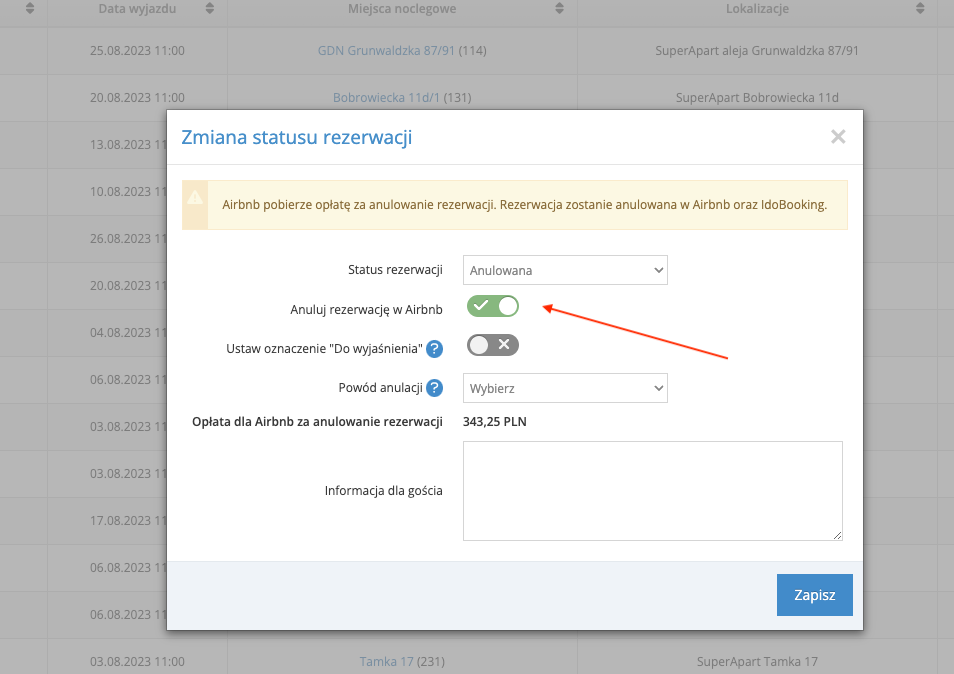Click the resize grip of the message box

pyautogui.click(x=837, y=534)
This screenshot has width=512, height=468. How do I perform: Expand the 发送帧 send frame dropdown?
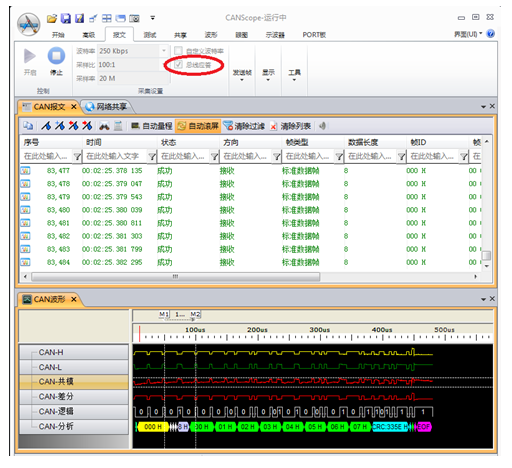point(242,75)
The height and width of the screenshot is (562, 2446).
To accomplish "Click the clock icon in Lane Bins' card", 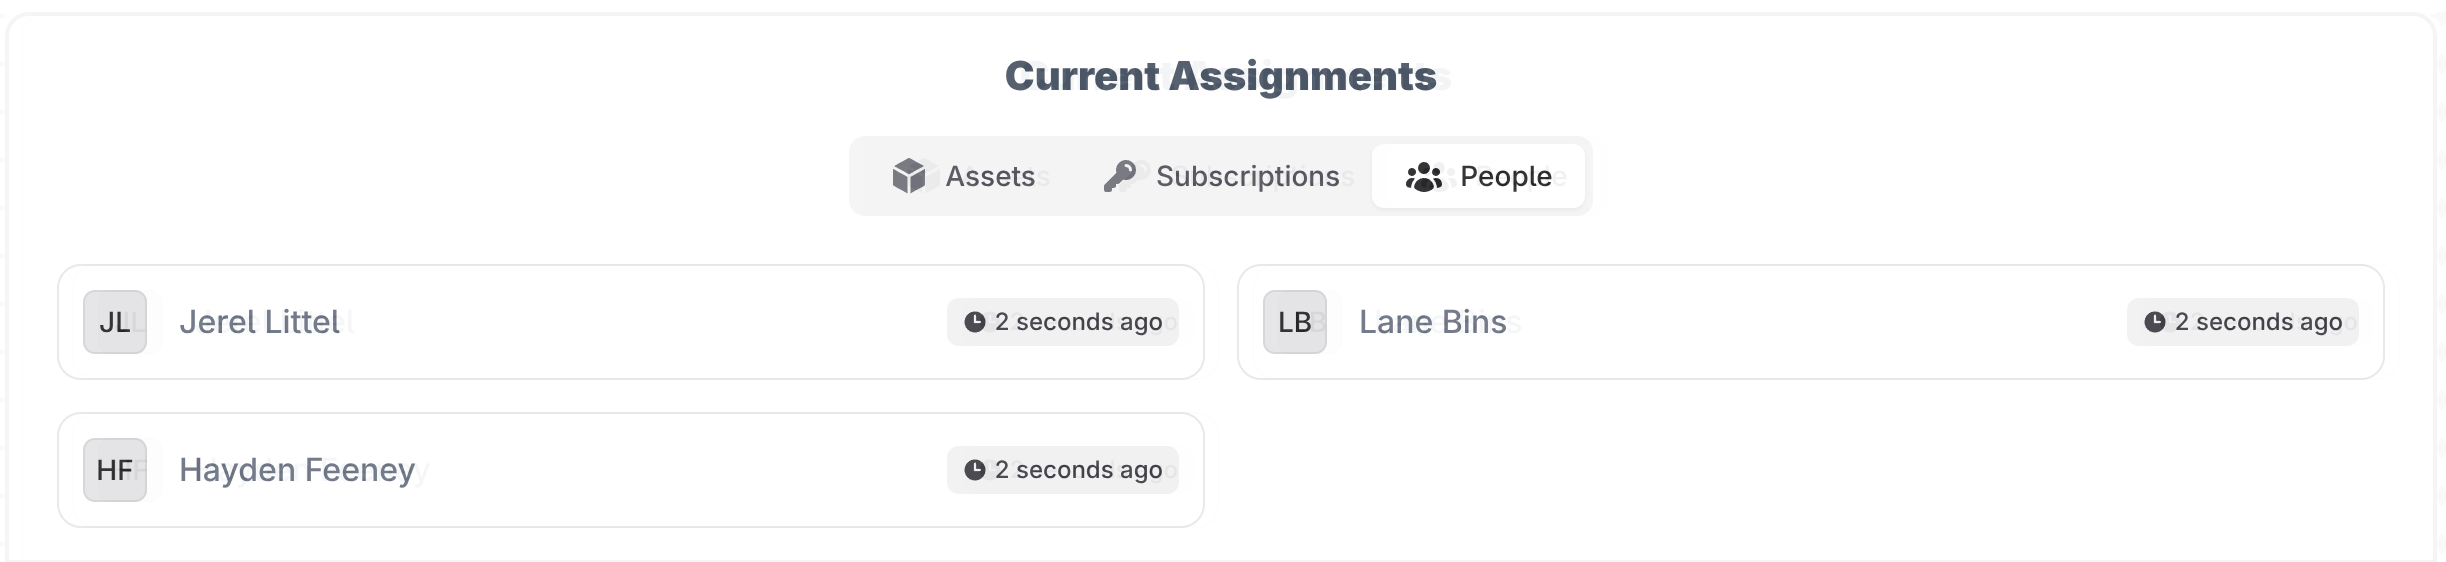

- **WHAT YOU ARE ASKED TO DO**
I need the lines from the line holding "This screenshot has" through the end of the material, inclusive, restated word for word and without pictures.

- **COMPLETED EXERCISE**
This screenshot has width=512, height=468. How do I perform: Expand the 发送帧 send frame dropdown?
point(242,75)
The height and width of the screenshot is (562, 2446).
To accomplish "Click the clock icon in Lane Bins' card", 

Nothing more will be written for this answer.